Introduction: Cloud Chamber: a Project to Detect Muons

About: Cool Guy!!


Fourteen billion years ago, when the hot dense speck, which was our universe, quickly expanded, all of the matter and antimatter that existed should have annihilated and left us nothing but energy. And yet, a small amount of matter survived. We ended up with a world filled with particles. And not just any particles – particles whose masses and charges were just precise enough to allow human life.
Search for the fundamental particles, the building blocks of all the matter, led to the discovery of molecules, atoms, protons, neutrons, electrons, mesons, pions, muons, neutrinos, quarks, bosons and so on. The search still continues… Important steps forward in the search of fundamental particles include the development of novel particle detectors. These are devices used to detect, track, and/or identify high-energy particles, such as those produced by nuclear decay, cosmic radiation, or reactions in a particle accelerator. The history of particle detectors dates back to more than 100 years ago. Photographic films and scintillation screens helped in the early days of nuclear physics to uncover the mysteries of radioactivity. Today, the scale of the detectors at the Large Hadron Collider is almost incomprehensible. They weigh thousands of tons, contain millions of detecting elements. However, from the 1920s to the 1950s, until the advent of the bubble chamber, Cloud Chambers played a prominent role in the experimental particle physics. In particular, the discoveries of the positron in 1932, the muon in 1936, both by Carl Anderson (who was awarded a Nobel Prize in Physics in 1936), and the kaon in 1947 (discovered by George Rochester and Clifford Charles Butler) were made using Cloud Chambers as particle detectors. Using the Cloud Chambers, Carl Anderson had detected the positron and muon in cosmic rays. Hence, I decided to make a Cloud Chamber and use it to detect the muons coming to earth from cosmic rays.

Step 1: Working Principle of Cloud Chamber

A simple cloud chamber consists of a sealed chamber containing a supersaturated vapor which is on the point of condensation. Highly pure (more than 90%) Isopropyl alcohol which allows easy evaporation is used as a source of vapor. A cold metal plate, being kept cooled using dry ice is kept at the bottom of the chamber. As the alcohol vapor falls and comes into contact with the cold metal plate, it cools down. Just above the cold metal plate, there is an area of the chamber where most of the alcohol has not condensed, and the result is a supersaturated vapor which is on the verge of condensation. When a charged particle (for example, an alpha or beta particle or muon) passes through this supersaturated vapor, it ionizes the vapor molecules with which it interacts. The resulting ions act as condensation nuclei, around which surrounding vapor molecules condense and a mist is formed, because the vapor is on the point of condensation. A high energy charged particle passing through the supersaturated alcohol vapor produces many ions along its path and leaves behind a trail of mist.

Using the above principles, a Cloud Chamber is used to detect ionizing particles and to determine their trajectories. It does not show the particles themselves, but where they have been. Particles form a condensation trail in the chamber which is visible by naked eye as a fine mist, and this shows a particle's path through the chamber. They can include any electrically charged particle that passes through the chamber, and the amount of ionization can be deduced from the tracks in the chamber and is used to determine a particle's identity. Cloud chambers are particularly used to study radioactive elements, as alpha, beta and gamma radiation are all ionizing (with alpha being the most so). Cosmic rays can also be detected by cloud chambers, as the secondary rays formed in particle showers are ionizing particles such as muons and electrons. When a cosmic ray zips through a cloud, it creates ghostly particle tracks that are visible to the naked eye.

━━━━━━━━━━

(Written problem): Rewrite the cloud chamber text from "About: Cool Guy!!" to "allow human life.", putting "dot" where "speck" stands.

(Given data):
━━━━━━━━━━

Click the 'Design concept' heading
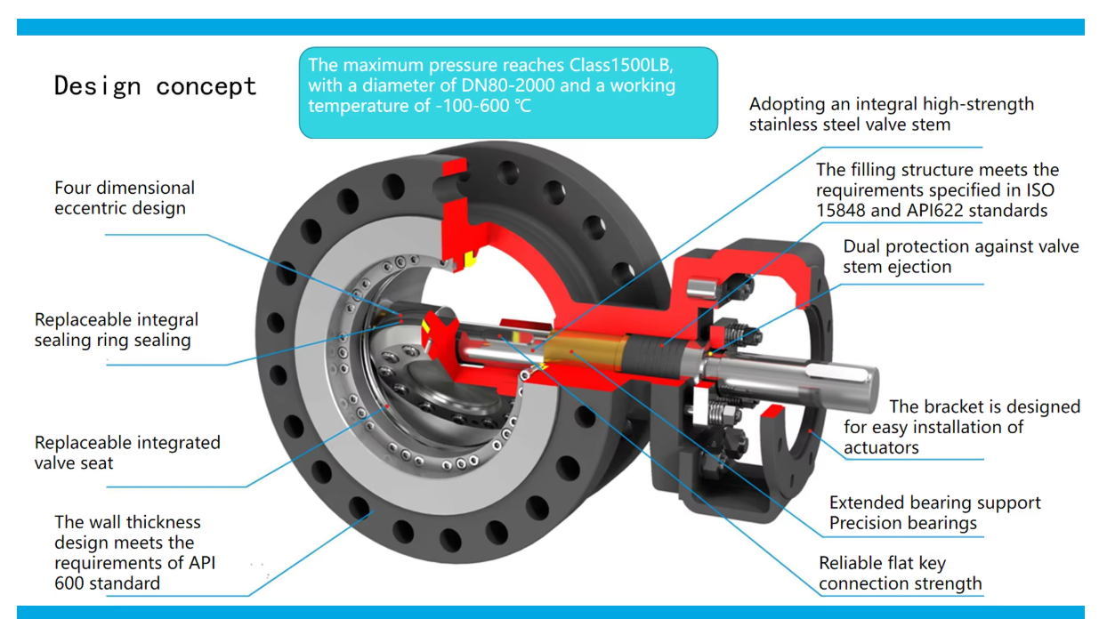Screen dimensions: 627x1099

━━━━━━━━━━

(Answer to the exercise):
About: Cool Guy!!


Fourteen billion years ago, when the hot dense dot, which was our universe, quickly expanded, all of the matter and antimatter that existed should have annihilated and left us nothing but energy. And yet, a small amount of matter survived. We ended up with a world filled with particles. And not just any particles – particles whose masses and charges were just precise enough to allow human life.